L'analyse par PCR de biopsies cérébrales de 16 patients âgés de 6 à 39 ans opérés pour une épilepsie temporale pharmacorésistante a retrouvé de l'ADN du HHV6 dans 25 % des cas, mais aussi du CMV chez 50 % des malades et du HSV1 dans 44 % des cas (1). L'étude a donc mis en évidence la présence de HHV6 latent dans le cerveau. «Avec ces résultats, remarque le Pr Stahl, il n'est pas certain que l'on ait avancé dans la causalité.»

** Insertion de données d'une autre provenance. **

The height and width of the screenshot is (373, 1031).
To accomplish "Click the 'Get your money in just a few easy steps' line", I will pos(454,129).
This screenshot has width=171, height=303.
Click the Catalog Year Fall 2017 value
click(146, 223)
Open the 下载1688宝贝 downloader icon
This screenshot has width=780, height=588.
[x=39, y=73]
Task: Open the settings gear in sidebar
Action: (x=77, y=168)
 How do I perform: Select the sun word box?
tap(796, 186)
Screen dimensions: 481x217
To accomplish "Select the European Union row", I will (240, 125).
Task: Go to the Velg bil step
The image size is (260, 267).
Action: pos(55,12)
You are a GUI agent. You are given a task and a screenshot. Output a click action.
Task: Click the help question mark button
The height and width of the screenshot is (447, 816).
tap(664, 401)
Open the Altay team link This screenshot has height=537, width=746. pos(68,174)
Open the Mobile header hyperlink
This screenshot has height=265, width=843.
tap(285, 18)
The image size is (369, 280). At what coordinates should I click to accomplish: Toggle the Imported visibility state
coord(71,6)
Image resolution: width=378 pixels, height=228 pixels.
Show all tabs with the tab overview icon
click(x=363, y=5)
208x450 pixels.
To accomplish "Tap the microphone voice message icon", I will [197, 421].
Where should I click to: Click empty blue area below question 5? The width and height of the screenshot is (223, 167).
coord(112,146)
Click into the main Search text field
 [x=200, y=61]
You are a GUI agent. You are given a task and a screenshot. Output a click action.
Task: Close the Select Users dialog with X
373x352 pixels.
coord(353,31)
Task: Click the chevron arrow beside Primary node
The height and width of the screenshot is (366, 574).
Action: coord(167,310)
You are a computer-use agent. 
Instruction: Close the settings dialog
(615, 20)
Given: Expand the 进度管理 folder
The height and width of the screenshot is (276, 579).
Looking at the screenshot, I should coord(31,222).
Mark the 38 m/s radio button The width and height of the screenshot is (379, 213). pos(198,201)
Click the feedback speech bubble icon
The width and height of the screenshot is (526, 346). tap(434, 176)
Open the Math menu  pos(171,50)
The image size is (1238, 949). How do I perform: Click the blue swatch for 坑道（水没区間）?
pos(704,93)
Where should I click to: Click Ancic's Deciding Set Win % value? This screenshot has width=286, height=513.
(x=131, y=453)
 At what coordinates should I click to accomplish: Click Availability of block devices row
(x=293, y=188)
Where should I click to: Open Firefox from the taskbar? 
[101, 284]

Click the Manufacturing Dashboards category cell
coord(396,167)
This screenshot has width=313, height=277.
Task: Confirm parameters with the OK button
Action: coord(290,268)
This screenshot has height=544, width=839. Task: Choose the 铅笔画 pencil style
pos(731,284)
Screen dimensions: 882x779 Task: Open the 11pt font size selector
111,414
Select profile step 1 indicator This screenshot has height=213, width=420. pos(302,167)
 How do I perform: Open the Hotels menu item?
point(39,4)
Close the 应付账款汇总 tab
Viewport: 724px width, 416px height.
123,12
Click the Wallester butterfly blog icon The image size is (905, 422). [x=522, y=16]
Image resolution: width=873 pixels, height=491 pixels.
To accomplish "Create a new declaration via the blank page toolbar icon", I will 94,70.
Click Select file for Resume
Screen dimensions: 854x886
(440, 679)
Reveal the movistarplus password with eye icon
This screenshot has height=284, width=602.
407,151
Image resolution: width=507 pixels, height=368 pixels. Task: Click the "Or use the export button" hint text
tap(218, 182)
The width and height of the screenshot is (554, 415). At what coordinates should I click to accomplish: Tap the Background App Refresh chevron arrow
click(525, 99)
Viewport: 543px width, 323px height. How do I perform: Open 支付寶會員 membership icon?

Dans une autre étude sur des biopsies cérébrales de 17 patients âgés en moyenne de 24,9 ans, 6 (35 %) étaient positifs pour le HHV6 (2). Elle suscite les mêmes commentaires que la précédente.
Des auteurs ont aussi comparé les données de 8 patients ayant une épilepsie temporale et 7 une épilepsie néocorticale (3). De l'ADN du HHV6 B a été détecté dans les biopsies de 4 malades du premier groupe et aucun du second. La charge virale était plus élevée dans les coupes de l'hippocampe.
Dans une série prospective, 205 enfants de 2 à 35 mois hospitalisés pour une encéphalite et/ou une fièvre avec convulsions ont été suivis pendant trois ans (4). Parmi les 156 enfants âgés entre 2 et 23 mois, 11 étaient séropositifs pour le HHV6. «Le diagnostic par anticorps a une spécificité moindre que la recherche de l'agent pathogène lui-même», rappelle le Pr Stahl. Enfin, utilisant la PCR sur des biopsies cérébrales, une équipe a détecté du HHV6B chez 15 patients sur 24 ayant une épilepsie temporale, mais chez aucun des 14 malades ayant un autre syndrome (5). Là encore, l'argument pour évoquer un lien possible entre ce type d'épilepsie et le HHV6 est celui de la localisation du virus.
Des arguments « moins convaincants ».
Des auteurs japonais ont identifié l'ADN de HHV6 et HHV7 dans les monocytes de 84 % d'enfants de moins de 3 ans (n = 56) hospitalisés pour une première crise comitiale (6). Ils concluent que 34 % au moins des crises sont dues à ces virus. Plus récemment, une équipe du même pays a mis en évidence la présence d'ADN du HHV6 dans l'hippocampe de 3 patients ayant une épilepsie liée à une sclérose mésiotemporale sur 33 (7). Deux patients de la série avaient également des résultats positifs pour le HSV1 et 1 pour le HHV8. «La multiplicité des virus laisse, là aussi, un doute.»
«Il existe peut-être une relation entre l'épilepsie temporale et le HHV6, mais les arguments actuels ne sont pas convaincants», conclut le Pr Stahl. Surtout si l'on met en perspective la fréquence de l'infestation et le fait que l'intégration dans le génome est sans conséquence pathologique et qu' «une PCR positive avec une charge élevée dans le sang ou le LCR n'est pas en soi une preuve de sa responsabilité physiopathologique». La question de la responsabilité du HHV6 dans les épilepsies temporales reste posée et il est actuellement prématuré d'envisager un traitement antiviral dans cette indication.
Réunion de la Ligue française contre l'épilepsie. D'après la communication du Pr Jean-Paul Stahl, service des maladies infectieuses et tropicales, CHU de Grenoble.
(1) Eeg-Olofsson O et coll. Brain Dev 1995;17 Suppl:58-60.
(2) Uesugi H et coll. Psychiatry Clin Neurosci 2000;54:589-93.
(3) Donati D et coll. Neurology 2003;61:1405-11.
(4) Ward KN et coll. Arch Dis Child 2005;90:619-23.
(5) Fotheringham J et coll. PLoS Med 2007;4:e180.
(6) Murakami K. No To Hattatsu 2004;36:248-52.
(7) Karatas H et coll. J Neurol Sci 2008;264:151-6.